La mesure intervient dans le sillage de l’arrestation à Bamako, le 14 août, du diplomate français Yann V., identifié par les autorités maliennes comme un agent de la DGSE. Paris a dénoncé des « accusations sans fondement » et rappelé que l’intéressé bénéficiait de l’immunité prévue par la Convention de Vienne. Dans ce contexte de bras de fer, l’expulsion de Coulibaly et Camara apparaît comme une riposte calibrée : elle réaffirme le principe de réciprocité au cœur des usages diplomatiques sans franchir, à ce stade, le seuil d’une rupture formelle.
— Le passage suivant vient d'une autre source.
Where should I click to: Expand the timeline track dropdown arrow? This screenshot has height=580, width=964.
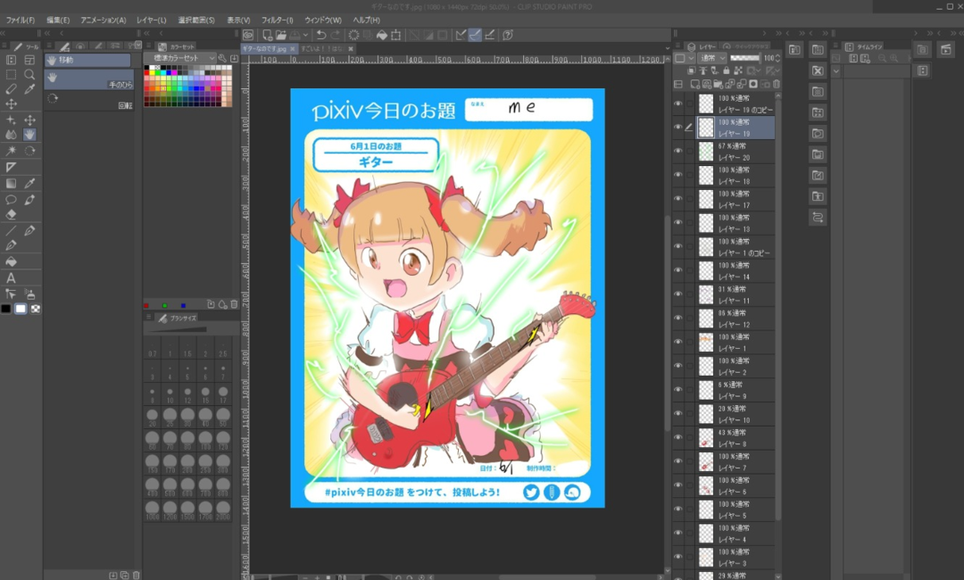[x=836, y=70]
Au plan juridique, l’outil mobilisé par la diplomatie française est classique. L’article 9 de la Convention de Vienne sur les relations diplomatiques autorise un État à déclarer à tout moment un diplomate « persona non grata », sans obligation de motiver sa décision. Le corollaire, côté consulaire, figure dans la Convention de Vienne de 1963. Dans les faits, ce mécanisme fonctionne comme une soupape : il permet de sanctionner des « activités incompatibles avec le statut diplomatique », formule qui, en langage feutré, couvre la conduite d’opérations de renseignement – tout en laissant ouvertes les voies de désescalade.
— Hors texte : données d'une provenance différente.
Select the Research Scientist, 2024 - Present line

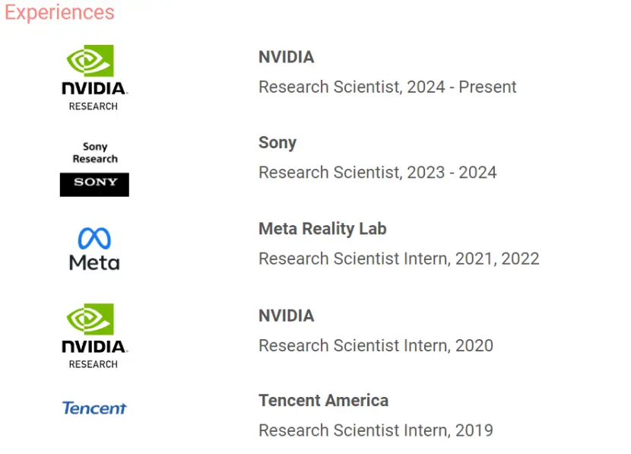pyautogui.click(x=387, y=87)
Reste que l’épisode ne fait que creuser un sillon entamé de longue date. Après l’intervention française Serval (2013) puis Barkhane, le partenariat sécuritaire s’est disloqué au rythme des coups d’État (2020 et 2021) et d’un virage assumé de Bamako vers Moscou. En janvier 2022, la junte malienne expulsait l’ambassadeur de France et, à l’été 2022, les forces françaises achevaient leur retrait du territoire malien. En 2023, la création de l’Alliance des États du Sahel (AES) avec le Burkina Faso et le Niger, devenue confédération en 2024, a consacré l’éloignement stratégique d’avec Paris et, plus largement, de l’espace CEDEAO dont Bamako s’est retiré en 2024. Le dossier Yann V. a servi de nouvel accélérateur : en l’absence de canaux politiques robustes, les contentieux glissent mécaniquement vers le registre coercitif.

Sur le terrain, les effets se mesureront d’abord dans le quotidien des communautés. L’expulsion d’un attaché consulaire a un coût opérationnel immédiat : délais allongés pour les documents administratifs, capacités amoindries d’assistance aux ressortissants. Or la relation bilatérale comporte une dimension humaine structurante : côté français, plusieurs milliers de ressortissants vivent encore au Mali ; côté malien, près de 90 000 personnes titulaires d’un titre de séjour étaient enregistrées en France en 2019, sans compter les binationaux et les non-déclarés. La fragilisation des chaînes consulaires accroît la vulnérabilité des plus dépendants de ces services.

Politiquement, la décision de Paris envoie deux signaux. À Bamako, elle signifie que l’arrestation d’un agent diplomatique, fût-il soupçonné de renseignement, constitue un franchissement de ligne rouge. À ses partenaires européens et africains, elle rappelle que la France privilégie désormais des réponses juridiques et diplomatiques ciblées plutôt que l’outil militaire, tout en préservant sa capacité de pression. Le pouvoir malien, de son côté, pourrait choisir la symétrie et prononcer de nouvelles expulsions ; mais il sait également que l’isolement diplomatique pèse sur l’attractivité économique d’un pays aux prises avec l’insécurité et la contraction des financements.

La suite dépendra de la capacité des deux capitales à reconstituer un minimum de « protocole utile » : laisser les chancelleries faire leur travail de protection et d’information, et cantonner le duel de services à des règles tacitement partagées. À défaut, le risque est celui d’une diplomatie de coups de menton et de gestes punitifs en chaîne, qui affaiblit les populations avant d’atteindre les États. Dans l’immédiat, l’expulsion de Coulibaly et Camara acte un nouvel étage dans la spirale. Elle ne ferme pas la porte au dialogue, mais elle rappelle, sèchement, que la relation franco-malienne est entrée dans l’ère du soupçon.